Penerbitan Surat Berharga Negara (SBN) tahun depan masih akan didominasi oleh SBN berdenominasi rupiah ketimbang valuta asing (valas). Kebijakan tersebut dinilai sebagai langkah antisipasi menghadapi ketidakpastian dan volatilitas pada pasar keuangan secara global yang masih besar di 2020. Direktur Jenderal (Dirjen) Pengelolaan Pembiayaan dan Risiko Kemenkeu Luky Alfirman dalam pertemuan investor hari ini, Senin (16/12), mengungkapkan rencana penerbitan SBN secara bruto mencapai Rp 735,52 triliun tahun depan.

Sebanyak 84% dari penerbitan tersebut rencananya dalam bentuk SBN domestik berdenominasi rupiah, sementara sekitar 16% untuk penerbitan SBN valas. Ekonom Bank Permata Josua Pardede menilai, kebijakan pemerintah menerbitkan SBN rupiah dalam porsi yang lebih besar sejalan dengan upaya mitigasi risiko nilai tukar di tahun depan.

Pasalnya, Josua memproyeksi kondisi perekonomian global belum akan mengalami perbaikan yang signifikan pada tahun depan. “Pemerintah belajar dari pengalaman tahun 2018 di mana volatilitas sangat tinggi di semester kedua. Tambah lagi tahun depan, ada sumber ketidakpastian besar dari pemilihan presiden (pilpres) Amerika Serikat (AS),” tutur Josua saat dihubungi, Senin (16/12).


Senada,  Ekonom Center of Reform on Economics (Core) Indonesia Yusuf Rendy Manilet memandang, kebijakan dominasi SBN rupiah pada penerbitan surat utang sudah ditempuh pemerintah beberapa tahun terakhir dalam rangka mengantisipasi potensi risiko.  Kendati porsi penerbitan SBN rupiah lebih besar, Rendy mengingatkan, kepemilikan investor asing pada surat utang domestik juga besar yaitu sekitar 38%.  “Kalau SBN lebih banyak terbit dalam mata uang asing, maka ketika ada sedikit saja gejolak global, dampaknya akan sangat besar ke pasar keuangan dalam negeri, terutama pada nilai tukar rupiah. Ini yang dihindari pemerintah sepertinya,” kata Rendy, Senin (16/12).

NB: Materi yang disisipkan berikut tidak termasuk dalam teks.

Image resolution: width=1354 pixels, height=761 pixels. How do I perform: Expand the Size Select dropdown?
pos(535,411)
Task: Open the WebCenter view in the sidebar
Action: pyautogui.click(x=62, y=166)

Oleh karena itu, penerbitan SBN rupiah yang lebih besar porsinya dinilai cukup tepat dan bijaksana. Meski perang dagang AS dan China yang menjadi sumber ketidakpastian terbesar mulai menunjukkan arah positif, ia menilai perubahan di pasar keuangan tahun depan masih bisa sangat cepat terjadi di tengah tren perlambatan ekonomi.

Toh, SBN rupiah menurut Rendy masih dianggap sangat atraktif oleh para investor lantaran menawarkan tingkat imbal hasil relatif lebih tinggi ketimbang surat utang domestik negara tetangga lainnya. “Jadi meski porsi SBN rupiah lebih besar, semestinya tidak akan mengurangi antusiasme investor dalam berburu SBN tahun depan,” sambungnya.